木々の鬱蒼と茂った森深く、しかもこれだけの大激戦のさ中だ。
声なんて百メートルも届けばいいほうだろう。
しかもオッサンはあの時、方向性を定めて叫んだようには見えなかった。
ならばもっと距離は限定出来るはずだ。
「なあアシュラちゃん。
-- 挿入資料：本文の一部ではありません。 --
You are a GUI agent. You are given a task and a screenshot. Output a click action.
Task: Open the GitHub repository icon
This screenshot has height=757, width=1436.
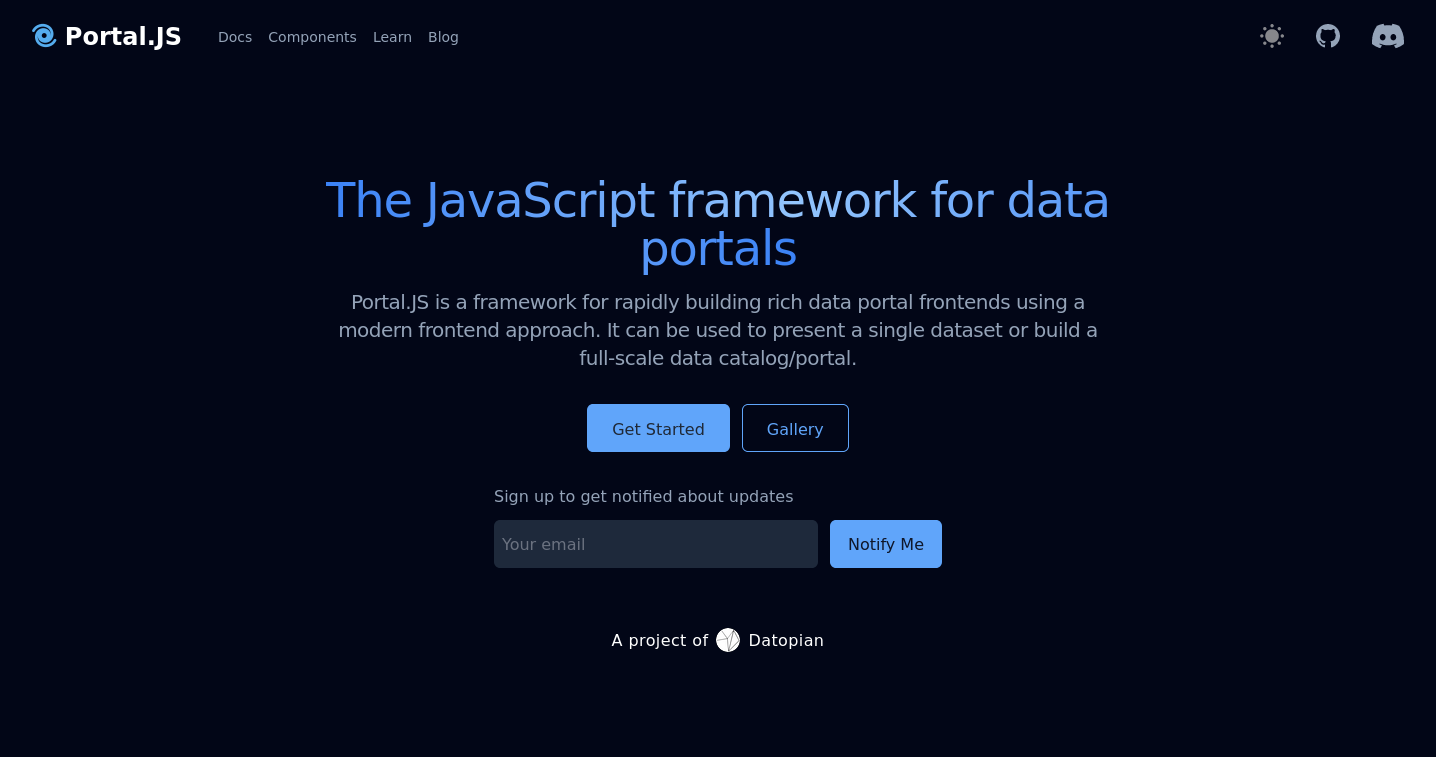click(1327, 36)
音波の反響とか、そういうのって調べること出来る? この状況であのオッサンの声がどんな風に反射して、どこまで聞こえるかとか、予測できる?」
アシュラちゃんに訊ねながら──ふと俺は、おかしなことに気がついた。
「……あれ? あれはたしかさっきの……」
エントの身体は黄緑色に光って見える。
綾女の対戦車ミサイル二発によって欠け落ちた頭部や左足も、最初は同じ色に光って見えたのだが……。
「……温度が下がったってことか?」
粘性を失い水溜りのように広がったエントの身体の一部が変色している。
黄緑色から青緑色に。
本体から離れたことで結束力を失い、一緒に温度も下がったのだとするのなら……。
「……じゃあ、あれはなんだ?」
直線距離にして八十メートルぐらいのところに、直径三メートルほどの球体がある。
色は黄緑色で、それもエントの身体の一部だと思っていたのだがひょっとして……。
「アシュラちゃん! 望遠機能だ! あれをくっきりはっきり見せてくれ!」
──イエス、マスター・ユーマ。
俺の命令に、アシュラちゃんは即座に応えた。
ズーム機能が働き、バイザーに拡大映像が表示された。
そこに映っていたのは、紛れもなく──
「……ビンゴ! 見つけたぞ綾女! エルフだ!」
俺は拳を握った。
未だ戦闘を続ける綾女に呼びかけた。
「三時の方向! 距離八十! 黄緑色の球の中にいる! とにかくあいつを仕留めるんだ……って──!?」
最後の方は言葉にならなかった。
ゾクリ、悪寒が背筋を走り抜けた。
エルフが右腕を振り上げた──それから少し遅れて、エントが右腕を振り上げた。
エルフが右腕を振り下ろした──それから少し遅れて、エントが右腕を振り下ろした。
それ自体はいい。
ヒーローものによくあるような、マスタースレイブ式の何かだと思えばいい。
問題は軌道だ。
エルフの腕は斜めに振り下ろされた。
エントの腕もまた、斜めに振り下ろされた。
こちらへ向かって、薙ぎ払うように──
「何か来るぞ! 躱せ綾女ぇぇぇぇー!」
慌てて走り出しながら、俺は叫んだ。